Monitor for compromised packages. Subscribe to security advisories for your dependencies. Use tools like npm audit, Snyk, or Socket.dev to continuously monitor for known vulnerabilities and suspicious package behaviors. Set up alerts so you know within hours, not weeks, when a dependency is compromised.
Enable two-factor authentication everywhere. If you publish WordPress plugins, npm packages, or Composer packages, enable 2FA on your publishing accounts. The litellm attack required compromised publishing credentials. Two-factor authentication is the single most effective defense against account takeover.
Review WordPress plugin updates before deploying. For critical WordPress sites, do not enable auto-updates for all plugins. Stage updates in a testing environment, review the changelog and code diff, and only deploy to production after verification. This adds friction but eliminates the risk of a compromised plugin update automatically deploying to your production sites.

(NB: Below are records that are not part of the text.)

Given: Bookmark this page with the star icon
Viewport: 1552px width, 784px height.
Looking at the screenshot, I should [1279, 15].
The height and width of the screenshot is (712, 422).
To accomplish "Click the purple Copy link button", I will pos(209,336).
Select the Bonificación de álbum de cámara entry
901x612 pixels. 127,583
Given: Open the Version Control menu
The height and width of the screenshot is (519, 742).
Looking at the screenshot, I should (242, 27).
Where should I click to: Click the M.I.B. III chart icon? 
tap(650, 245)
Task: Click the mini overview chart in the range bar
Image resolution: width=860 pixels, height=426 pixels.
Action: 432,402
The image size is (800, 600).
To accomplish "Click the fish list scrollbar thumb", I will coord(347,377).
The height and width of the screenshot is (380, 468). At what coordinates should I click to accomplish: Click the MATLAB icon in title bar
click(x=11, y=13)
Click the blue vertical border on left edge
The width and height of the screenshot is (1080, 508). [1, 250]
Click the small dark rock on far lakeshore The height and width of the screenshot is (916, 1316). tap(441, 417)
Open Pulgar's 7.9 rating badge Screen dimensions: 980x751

Both Sides Are Leveling Up
The security landscape is not getting simpler. AI makes attacks more sophisticated and defenses more capable simultaneously. The litellm incident is a preview of a future where supply chain attacks are more targeted, better disguised, and harder to detect through traditional methods.
But the defender’s advantage is real. AI-powered security tools can analyze code at a scale and speed that makes the attacker’s job harder, not easier. Automated auditing catches compromised packages faster. Behavioral analysis detects novel attack patterns. Large-context code review finds vulnerabilities before attackers do.
The WordPress developers who take dependency security seriously now, pinning versions, auditing updates, monitoring advisories, and using AI-powered security tools, will be positioned to handle the increasingly sophisticated supply chain attacks that are coming. The ones who continue to run npm install without looking at what changed will learn this lesson the hard way.
AI is making both sides smarter. Make sure you are on the right side.